-- START OF Records shown --

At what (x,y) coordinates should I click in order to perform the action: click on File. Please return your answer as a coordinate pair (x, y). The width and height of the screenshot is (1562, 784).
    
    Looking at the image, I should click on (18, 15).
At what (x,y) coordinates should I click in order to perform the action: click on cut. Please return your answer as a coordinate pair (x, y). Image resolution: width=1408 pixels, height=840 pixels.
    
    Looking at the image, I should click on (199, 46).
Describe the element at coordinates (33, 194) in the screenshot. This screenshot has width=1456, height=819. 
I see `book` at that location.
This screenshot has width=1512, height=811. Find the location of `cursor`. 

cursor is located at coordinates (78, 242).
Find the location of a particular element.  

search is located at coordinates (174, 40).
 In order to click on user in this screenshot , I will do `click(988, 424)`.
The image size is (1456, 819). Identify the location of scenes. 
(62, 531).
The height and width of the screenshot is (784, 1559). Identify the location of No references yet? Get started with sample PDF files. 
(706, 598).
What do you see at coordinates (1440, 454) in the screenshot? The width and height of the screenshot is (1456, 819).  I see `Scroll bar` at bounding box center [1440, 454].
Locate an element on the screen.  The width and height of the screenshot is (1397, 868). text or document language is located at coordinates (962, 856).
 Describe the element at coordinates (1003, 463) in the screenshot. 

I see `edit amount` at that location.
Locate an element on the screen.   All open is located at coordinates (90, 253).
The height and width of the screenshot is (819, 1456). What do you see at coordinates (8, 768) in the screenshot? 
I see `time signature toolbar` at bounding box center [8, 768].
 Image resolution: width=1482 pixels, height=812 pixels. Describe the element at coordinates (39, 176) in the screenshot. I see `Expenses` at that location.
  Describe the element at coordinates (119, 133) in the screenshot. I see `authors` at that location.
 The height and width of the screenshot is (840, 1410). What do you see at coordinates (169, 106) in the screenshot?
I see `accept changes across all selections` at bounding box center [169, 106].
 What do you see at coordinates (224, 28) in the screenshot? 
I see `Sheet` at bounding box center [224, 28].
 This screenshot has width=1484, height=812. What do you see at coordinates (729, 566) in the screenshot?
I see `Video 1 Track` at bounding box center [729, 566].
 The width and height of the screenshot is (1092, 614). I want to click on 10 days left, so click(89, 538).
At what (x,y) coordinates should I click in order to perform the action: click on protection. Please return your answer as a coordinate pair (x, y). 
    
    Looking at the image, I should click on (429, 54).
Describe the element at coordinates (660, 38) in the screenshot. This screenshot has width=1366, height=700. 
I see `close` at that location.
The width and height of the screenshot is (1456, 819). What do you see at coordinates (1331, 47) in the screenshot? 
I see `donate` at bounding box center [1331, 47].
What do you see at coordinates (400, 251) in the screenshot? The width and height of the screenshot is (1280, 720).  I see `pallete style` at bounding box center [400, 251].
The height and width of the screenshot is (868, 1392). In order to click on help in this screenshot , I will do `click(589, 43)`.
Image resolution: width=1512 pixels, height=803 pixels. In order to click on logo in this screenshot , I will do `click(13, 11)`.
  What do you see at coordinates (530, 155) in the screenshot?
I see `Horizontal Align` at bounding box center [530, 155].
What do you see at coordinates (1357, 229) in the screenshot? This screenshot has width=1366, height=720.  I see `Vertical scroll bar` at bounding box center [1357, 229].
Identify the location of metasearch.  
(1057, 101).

-- END OF Records shown --

From the lines above, copy out each one that contains the word "will".

 In order to click on user in this screenshot , I will do `click(988, 424)`.
The height and width of the screenshot is (868, 1392). In order to click on help in this screenshot , I will do `click(589, 43)`.
Image resolution: width=1512 pixels, height=803 pixels. In order to click on logo in this screenshot , I will do `click(13, 11)`.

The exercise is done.